Les petits cinémas « qui sont en train de couler », il n’y en a pratiquement plus : ils ont DÉJÀ coulé, et depuis longtemps, bien avant que la carte UGC existe. Il est statistiquement établi que le nombre de salles ne bouge plus depuis dix ou quinze ans. À Paris, dans les dernières années du vingtième siècle, après la chute brutale des années quatre-vingt, ce nombre monte régulièrement, de 321 en 1995 à 364 en 1999. Depuis, presque pas d’évolution. Il y a vingt-cinq ans, il y en avait au moins cent de plus (426 en 1977). C’est un fait, et vérifiable, inutile de prétendre le nier. En réalité, leur nombre augmente même légèrement depuis que l’on construit des multisalles en banlieue, près des hypermarchés ; mais cette augmentation est marginale. La disparition des salles indépendantes, due au manque d’argent des petits exploitants, j’ai expliqué ailleurs ce qui a entraîné ce phénomène : la télé et la publicité ! Pas parce que la télé ferait concurrence au cinéma, mais parce qu’un film qui veut couvrir ses frais de promotion doit être vu partout en même temps le jour de sa sortie, qu’il faut donc fabriquer des centaines de copies (le record est de neuf cents, je crois), et que tout cela fait grimper vertigineusement les frais d’exploitation. De plus, les lois syndicales qui imposent des équipes de tournage inutilement pléthoriques, les lois tout court, qui obligent à prendre de coûteuses assurances, et les salaires imposants des vedettes (le salaire pour les trois minutes de présence de Marlon Brando sur Superman équivalait au prix total des quatre années de fabrication de 2001, Odyssée de l’espace !) ont fait grimper la note au-delà de tout ce qu’on imaginait dans mon enfance. Donc on doit augmenter le prix des places. Pour tout arranger, les spectateurs exigent à présent des salles confortables, des écrans de grande taille et du son stéréo partout, or ce n’est pas gratuit. Les équipements de sécurité non plus. Si bien que les salles indépendantes et mal situées ne peuvent plus suivre et disparaissent. Tout ce que je viens d’énumérer existait bien avant les cartes d’abonnement, qui n’ont pas cinq ans d’existence.
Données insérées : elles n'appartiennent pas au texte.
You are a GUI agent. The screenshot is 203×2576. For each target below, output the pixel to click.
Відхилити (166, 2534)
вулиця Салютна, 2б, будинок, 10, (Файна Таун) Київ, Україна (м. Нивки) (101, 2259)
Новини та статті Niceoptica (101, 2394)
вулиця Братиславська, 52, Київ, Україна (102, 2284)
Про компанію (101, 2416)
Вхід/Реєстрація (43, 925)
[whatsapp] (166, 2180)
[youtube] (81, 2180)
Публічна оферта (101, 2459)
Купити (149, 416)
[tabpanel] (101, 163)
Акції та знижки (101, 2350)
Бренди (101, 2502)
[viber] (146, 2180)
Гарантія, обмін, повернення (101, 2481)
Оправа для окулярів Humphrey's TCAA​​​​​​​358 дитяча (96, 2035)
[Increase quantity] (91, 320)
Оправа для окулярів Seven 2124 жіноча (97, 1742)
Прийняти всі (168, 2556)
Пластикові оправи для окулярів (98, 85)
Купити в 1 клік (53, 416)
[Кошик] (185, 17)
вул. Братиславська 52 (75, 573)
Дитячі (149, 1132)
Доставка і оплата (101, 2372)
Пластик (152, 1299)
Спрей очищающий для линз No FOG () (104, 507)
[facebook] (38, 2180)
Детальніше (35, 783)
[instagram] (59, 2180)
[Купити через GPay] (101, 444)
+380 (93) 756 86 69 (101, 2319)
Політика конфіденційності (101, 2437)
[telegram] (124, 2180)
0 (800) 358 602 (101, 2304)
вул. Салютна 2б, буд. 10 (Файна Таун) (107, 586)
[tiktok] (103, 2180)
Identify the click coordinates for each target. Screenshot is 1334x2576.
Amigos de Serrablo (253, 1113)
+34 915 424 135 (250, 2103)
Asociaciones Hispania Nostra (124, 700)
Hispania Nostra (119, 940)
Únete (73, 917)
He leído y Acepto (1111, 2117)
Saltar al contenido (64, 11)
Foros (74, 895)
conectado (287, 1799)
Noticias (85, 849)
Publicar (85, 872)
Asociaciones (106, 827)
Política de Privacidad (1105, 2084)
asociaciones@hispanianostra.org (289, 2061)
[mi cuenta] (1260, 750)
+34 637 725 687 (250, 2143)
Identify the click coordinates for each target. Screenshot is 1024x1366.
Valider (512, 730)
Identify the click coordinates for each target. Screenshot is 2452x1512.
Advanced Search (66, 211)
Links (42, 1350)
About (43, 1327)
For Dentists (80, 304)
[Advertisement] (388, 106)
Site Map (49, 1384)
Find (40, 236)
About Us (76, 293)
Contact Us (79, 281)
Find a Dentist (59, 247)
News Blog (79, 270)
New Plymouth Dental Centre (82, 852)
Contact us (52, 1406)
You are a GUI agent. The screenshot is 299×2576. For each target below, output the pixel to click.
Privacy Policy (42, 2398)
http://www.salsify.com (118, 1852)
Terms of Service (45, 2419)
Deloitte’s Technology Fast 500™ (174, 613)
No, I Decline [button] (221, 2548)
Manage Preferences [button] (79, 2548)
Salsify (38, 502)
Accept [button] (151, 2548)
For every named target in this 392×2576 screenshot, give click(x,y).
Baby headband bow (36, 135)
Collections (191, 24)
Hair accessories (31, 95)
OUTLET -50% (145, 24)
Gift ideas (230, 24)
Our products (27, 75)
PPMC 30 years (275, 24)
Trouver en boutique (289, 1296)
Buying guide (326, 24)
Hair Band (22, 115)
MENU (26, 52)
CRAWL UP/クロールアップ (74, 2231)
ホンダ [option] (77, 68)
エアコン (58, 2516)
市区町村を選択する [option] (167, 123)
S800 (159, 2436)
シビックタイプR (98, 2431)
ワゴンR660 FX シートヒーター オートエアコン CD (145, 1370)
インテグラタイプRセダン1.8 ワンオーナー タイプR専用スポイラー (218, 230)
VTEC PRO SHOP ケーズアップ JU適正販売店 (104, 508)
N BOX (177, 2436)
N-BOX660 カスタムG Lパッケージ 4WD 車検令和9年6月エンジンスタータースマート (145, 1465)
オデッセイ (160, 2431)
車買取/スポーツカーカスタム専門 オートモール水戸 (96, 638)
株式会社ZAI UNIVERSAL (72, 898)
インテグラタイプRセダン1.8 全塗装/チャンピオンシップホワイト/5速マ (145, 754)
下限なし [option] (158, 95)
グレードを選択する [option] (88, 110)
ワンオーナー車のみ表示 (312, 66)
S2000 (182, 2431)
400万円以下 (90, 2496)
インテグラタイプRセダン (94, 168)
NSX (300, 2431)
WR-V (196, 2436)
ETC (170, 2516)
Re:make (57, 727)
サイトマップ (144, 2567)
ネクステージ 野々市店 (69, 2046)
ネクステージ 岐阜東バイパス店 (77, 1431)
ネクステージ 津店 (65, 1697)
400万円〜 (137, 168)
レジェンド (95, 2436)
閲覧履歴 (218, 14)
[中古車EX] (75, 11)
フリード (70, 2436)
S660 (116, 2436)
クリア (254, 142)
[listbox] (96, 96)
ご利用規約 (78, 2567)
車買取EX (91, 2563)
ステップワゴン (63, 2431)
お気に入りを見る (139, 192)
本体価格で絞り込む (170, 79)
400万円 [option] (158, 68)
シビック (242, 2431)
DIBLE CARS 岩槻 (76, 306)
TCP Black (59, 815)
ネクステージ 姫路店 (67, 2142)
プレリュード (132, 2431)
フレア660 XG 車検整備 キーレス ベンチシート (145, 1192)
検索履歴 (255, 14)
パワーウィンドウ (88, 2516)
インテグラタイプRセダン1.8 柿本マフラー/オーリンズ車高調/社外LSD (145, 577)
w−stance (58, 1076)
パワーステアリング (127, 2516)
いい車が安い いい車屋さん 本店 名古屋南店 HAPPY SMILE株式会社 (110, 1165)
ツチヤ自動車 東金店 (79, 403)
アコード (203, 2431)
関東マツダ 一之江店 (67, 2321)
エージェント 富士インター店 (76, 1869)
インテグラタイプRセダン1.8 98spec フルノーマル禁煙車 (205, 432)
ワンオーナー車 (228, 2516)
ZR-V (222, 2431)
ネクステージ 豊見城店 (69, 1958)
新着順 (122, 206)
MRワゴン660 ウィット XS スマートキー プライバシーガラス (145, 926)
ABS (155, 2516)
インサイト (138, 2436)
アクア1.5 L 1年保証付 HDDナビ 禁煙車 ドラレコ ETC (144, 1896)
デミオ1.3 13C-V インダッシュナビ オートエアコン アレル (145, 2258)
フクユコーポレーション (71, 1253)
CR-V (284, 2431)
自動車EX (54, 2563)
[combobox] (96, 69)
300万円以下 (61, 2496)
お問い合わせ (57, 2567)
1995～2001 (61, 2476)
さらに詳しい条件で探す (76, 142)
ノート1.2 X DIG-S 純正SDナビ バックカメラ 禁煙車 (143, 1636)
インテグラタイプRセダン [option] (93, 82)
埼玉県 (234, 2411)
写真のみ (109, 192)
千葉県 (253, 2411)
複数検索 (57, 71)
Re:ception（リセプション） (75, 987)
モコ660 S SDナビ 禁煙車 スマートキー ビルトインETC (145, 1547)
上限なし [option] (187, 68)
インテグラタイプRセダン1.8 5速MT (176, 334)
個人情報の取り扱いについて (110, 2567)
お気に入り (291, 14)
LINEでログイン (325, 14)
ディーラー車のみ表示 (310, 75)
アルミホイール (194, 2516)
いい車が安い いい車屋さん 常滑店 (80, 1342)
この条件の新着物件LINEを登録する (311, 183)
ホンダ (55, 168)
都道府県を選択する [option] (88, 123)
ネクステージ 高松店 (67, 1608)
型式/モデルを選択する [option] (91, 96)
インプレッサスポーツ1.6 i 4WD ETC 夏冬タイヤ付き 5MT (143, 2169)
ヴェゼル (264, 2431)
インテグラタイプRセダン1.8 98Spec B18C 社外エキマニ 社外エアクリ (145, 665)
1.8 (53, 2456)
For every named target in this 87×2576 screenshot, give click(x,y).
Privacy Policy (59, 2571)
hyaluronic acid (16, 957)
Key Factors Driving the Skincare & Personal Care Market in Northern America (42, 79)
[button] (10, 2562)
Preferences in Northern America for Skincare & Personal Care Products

Une phrase telle que « Pour moi, la carte UGC n’existe pas, et je m’en passe sans problème » est le reflet exact, en négatif, de ce que je décrivais à mon sujet. Alors, si mon cas n’est pas un critère, l’inverse non plus ! À cela près que, n’ayant pas d’argent et n’en ayant jamais eu, je suis obligé d’avoir une carte d’abonnement. Tant mieux pour ceux qui peuvent s’en passer, moi je ne peux pas. Ce n’est pas grâce à UGC que j’allais au cinéma dans mon enfance ? Je ne vois pas en quoi cela contredit tout ce qui précède. Je n’en avais pas besoin alors, d’UGC, parce que le cinéma était bon marché.

Enfin, « si on le voulait, on rendrait le cinéma accessible à tous » est une idée totalement utopique... et fausse ! Si la recette existait, on l’appliquerait. Elle aurait, soit dit en passant, bien rendu service à Jack Lang... Mais elle n’existe pas. En mai 1968, le Festival de Cannes a été interrompu par les extrémistes de type Godard, qui proposait, entre autres innovations super-réalistes, de rendre le cinéma gratuit pour tous. Quelle idiotie ! Parce que j’aime le cinéma, je dois décider qu’il est gratuit ? Et qui paiera ? Le contribuable ? C’est-à-dire que ceux qui ne s’intéressent pas au cinéma paieront pour ceux qui s’y intéressent ? Ne délirons pas, la solidarité nationale, c’est bon pour la Sécurité sociale et les équipements indispensables, pas pour le divertissement. Or le cinéma EST un divertissement, pas une grande cause nationale. Donc ceux qui l’aiment doivent payer. Et si on leur offre des conditions avantageuses, qu’ils en profitent : ils seraient bien bêtes ou bien snobs de repousser cette occasion d’un pied méprisant.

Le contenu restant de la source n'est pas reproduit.